This month’s blog post is a continuation of last October’s post on Cisco ACI and Software Defined Networking – Part 1. In part 1, I gave some history on traditional networking and discussed how networking is evolving to accommodate the next generation data center and cloud computing with Software Defined Networking or SDN. This month we dive into Cisco’s approach to SDN – Cisco Application Centric Infrastructure or ACI.
At first glance
Cisco ACI is made up of two components. First, the Application Policy Infrastructure Controller or APIC is management software component for ACI. Its responsibility is to manage and apply network policy on the fabric. The APIC is an appliance or UCS 2240 M3 (Frist Gen) or 2240 M4 (Second Gen) which is a 1U rack mount servers. They are typically in a clustered configuration for added resiliency. Second, the Nexus 9000 is the hardware component. They can run in traditional nexus mode or ACI mode. In ACI mode, all the management and configuration happens at the APIC level. In Nexus mode, management happens at the individual switch level.
Here is a list of ACI compatible hardware.
Object Model, Tenants and Contexts
The Object Model is the foundation of ACI and where it truly derives its power. For those who are familiar to programming. The Object Model that ACI uses operates like an Object in Object Operating programming. The object has a set of attributes that can be modified and shared across the entire model. This is a huge departure from how we managed switches in the past individually using a flat configuration file. In programming terms, the old way of configuring switches was a lot a procedural program. Each line in the startup configuration file was read into memory and becomes the running configuration.
The ACI Object model is made up of tenants which can be used by different customers, business units, or departments within an organization. When ACI is first turned on it creates a default Tenant. From there, additional Tenants can be created based on the needs of the organization.
Tenants are broken up into contexts which are different IP spaces or subnets with their own Virtual Routing and Forwarding (VRF) instance(s). Contexts are very similar to VLANs but are much more configurable and less limited than the traditional VLAN.
Endpoint Groups and Policies
Endpoint Groups or (EPGs) are a grouping of endpoint devices that share the same set of network services and that ultimately represent an application or business unit. An EPG can be a physical NIC, Virtual NIC, Port Group, IP Address, VLANs, VXLANs or DNS name. EPGs allow the network engineer to logically segregate a network based on the application. In the past, this would typically be done with VLAN(s) which would logically segment the network to Isolate for performance or security reasons. This can cause additional complexity which isn’t necessary needed. By default, a device can’t communicate on the network. This rule operates more like Fiber Channel SAN and less like an Ethernet LAN.

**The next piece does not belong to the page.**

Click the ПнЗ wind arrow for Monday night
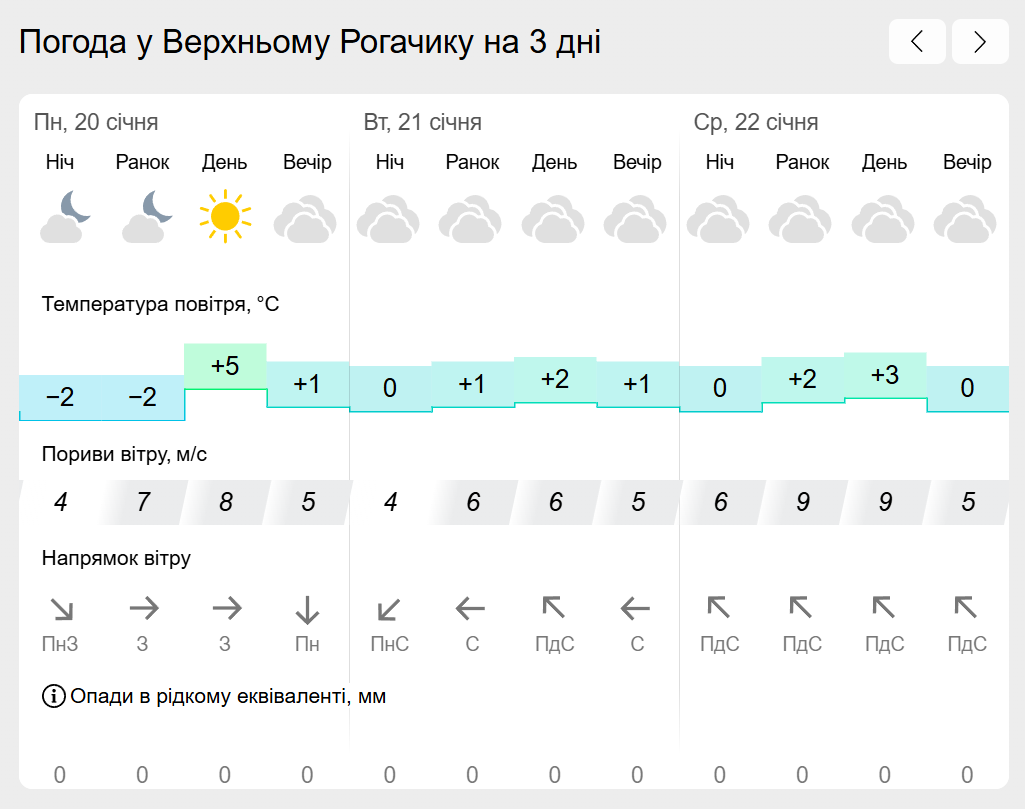 [62, 610]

A policy consists of a Source EPGs (sEPG) and a destination EPGs (dEPG). Polices can be ingress and egress rules that can be used for Access Control, Quality of Service (QoS), or other network related services. Once you are in an Endpoint group you can communicate as long as you have IP reachability. A policy allows you to create an application group (web, app, and database servers and control the network communication between each. A policy essentially defines a security zone for a particular application. A policy enforcement matrix used to group sEPG(s) and dEPG(s) in a grid and where they meet is where policies are enforced.
Contracts and Filters
Contracts define how EPGs communicate with each other. Similar to a contract that you sign the defines an agreed upon outcome. In the ACI world, a contract is a set of rules that defines how the network will operate within a policy. Contracts can either be provided or consumed by an EPG. Filters are used to permit and deny traffic at Layer 2, 3 and 4. Filters are applied to both inbound and outbound interfaces. A Filter is essentially a Access Control List or (ACL) on the network.
Application Network Profiles
An Application Network Profile groups everything together (EPGs, contracts and filters) and that dictates how that traffic behaves on the network fabric for a specific application. For those that are familiar with UCS platform. An application network profile is very much like a service profile is to a server. It gives the network hardware an identity once defined.
Private Networks, Bridge Domains and Subnets
A private network is simply a L3 forwarding domain. When added to a context is acts just like a VRF in the traditional network world which can allows for a private network to have overlapping IP addresses without conflict. Bridge Domains or simply BDs are responsible for L2 forwarding like a VLAN. The difference is that you aren’t subject to the limitations of a VLANs on a traditional network like the 4096 VLAN limit. A subnet is defined under a Bridge Domain and creates a gateway. Much like a Switch Virtual Interface or SVI. A gateway is a logical interface that can exist on multiple nodes in the fabric.
In this post, I just scratched the surface on Cisco’s ACI by covering some basic concepts and terminology. Cisco’s ACI and SDN in general are changing the way Network Administrators and Engineers approach the design and administration of networks. New skills like basic scripting and programming will be required for Network Engineers as software takes more predominate role in the data center.